Siciliano does not view this as a vocation. It is his life’s work. Such a feeling, placed within a jazz context, can often lead to an eagerness for smashing barriers and pushing an artist’s music into areas it may not have otherwise enjoyed. “Variations on ‘Estate’” begins the release in decidedly avant-garde mode compared to the rest of the release. Siciliano’s piano practically erupts with brief blasts of melody that Salvatore’s percussion burnishes with splashes along the way.
“Thelonious” will be a peak moment for many as I believe this is where the album’s first takes flight. The preceding songs set the stage for this flowering and it is all but impossible to not feel the inspiration radiating from this piece. It’s ablaze. It is, also, an undoubtedly challenging musical piece and to hear how they shape its potential pitfalls into rewards for listeners makes it an all the more invigorating musical experience.
“Joe’s Island” ventures further toward the edge than ever before. The confidence, however, pays off as it gives the duo license to reel through one series after the next of highly improbable changes that they pull off without fail. Interplay is the underpinning for the two, honed by countless unrecorded hours that we’ll never hear, and that forms the foundation of everything they do. It likely has few finer expressions of that than “Joe’s Island”.
“Beyond the Eight Door” is more experienced than heard. It comes across as a near-dance of sorts, a catastrophe in freefall yet choreographed for maximum effect, and will stand out for many as the duo’s best moment. The introduction is a note perfect way of bringing us into this controlled madness and the fluctuating momentum further peppers the overall effect. The finale “Variazione Senza Fine” is extraordinarily well conceived. The melancholy yet lyrical opening of the song explores a variety of moods before transforming deep in the track’s second half and assuming a darker hue.

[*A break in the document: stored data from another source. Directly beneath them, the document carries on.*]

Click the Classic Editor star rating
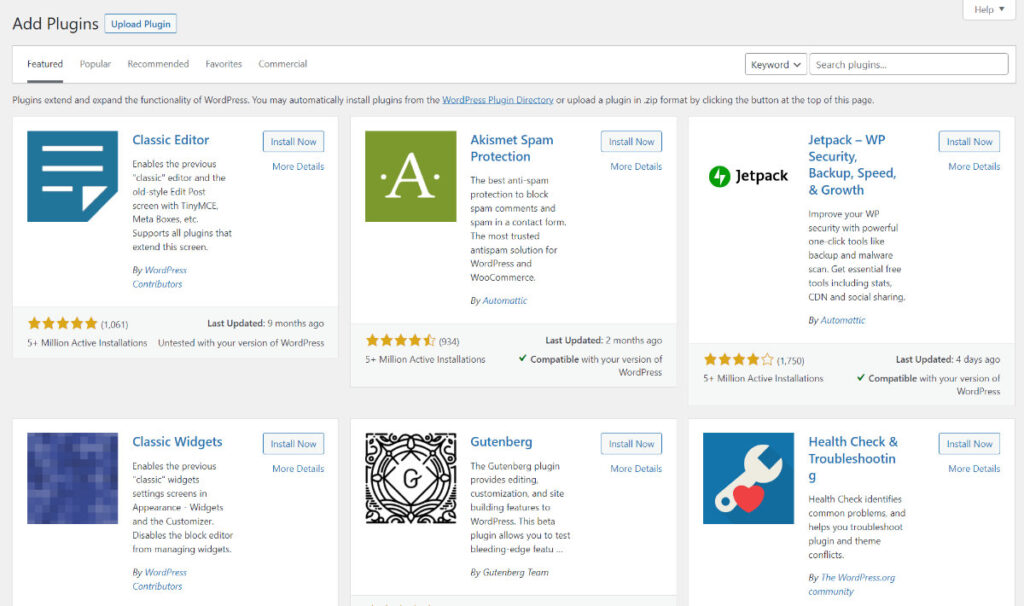 click(63, 324)
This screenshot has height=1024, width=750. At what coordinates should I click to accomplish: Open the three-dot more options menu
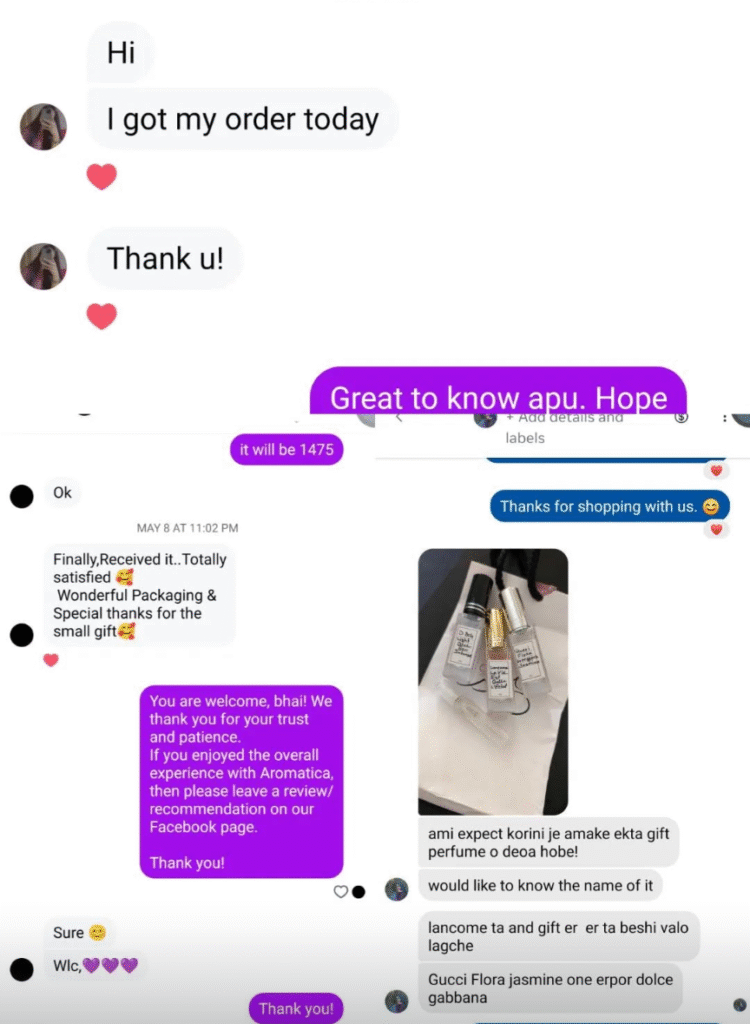725,418
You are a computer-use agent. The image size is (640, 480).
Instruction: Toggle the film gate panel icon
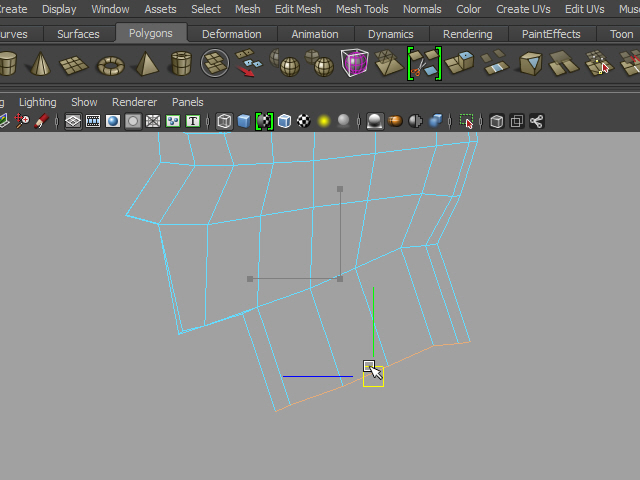tap(93, 122)
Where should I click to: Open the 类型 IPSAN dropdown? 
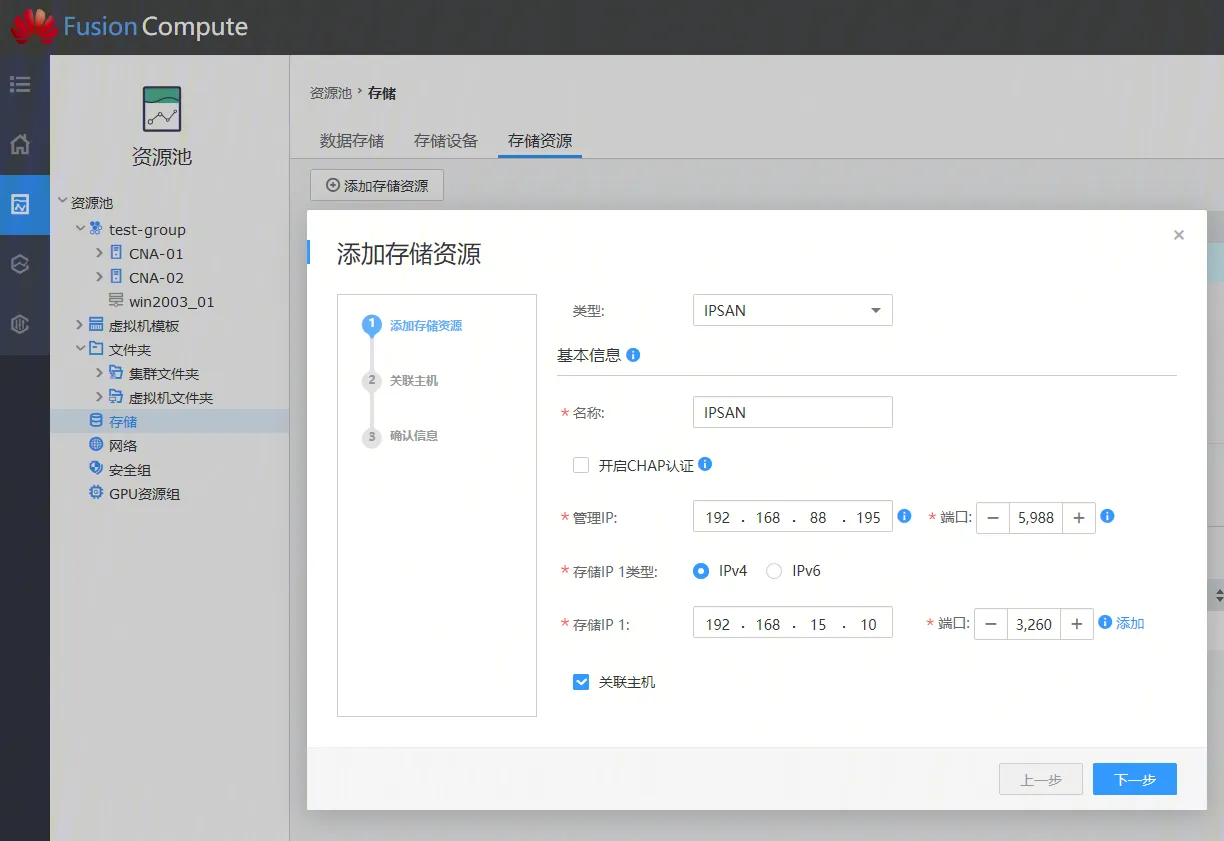coord(792,310)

The range of emotion and color emanating from this collection positions it as one of the finest expressions of modern jazz you’ll hear for some time. Siciliano has a firm grasp on the wide gamut of “languages” exist within the style and his fluency along with Mauro Salvatore’s allows MUMEx Duo to go in whatever direction they like. Heat the Silent is the latest superb entry in the pair’s growing discography.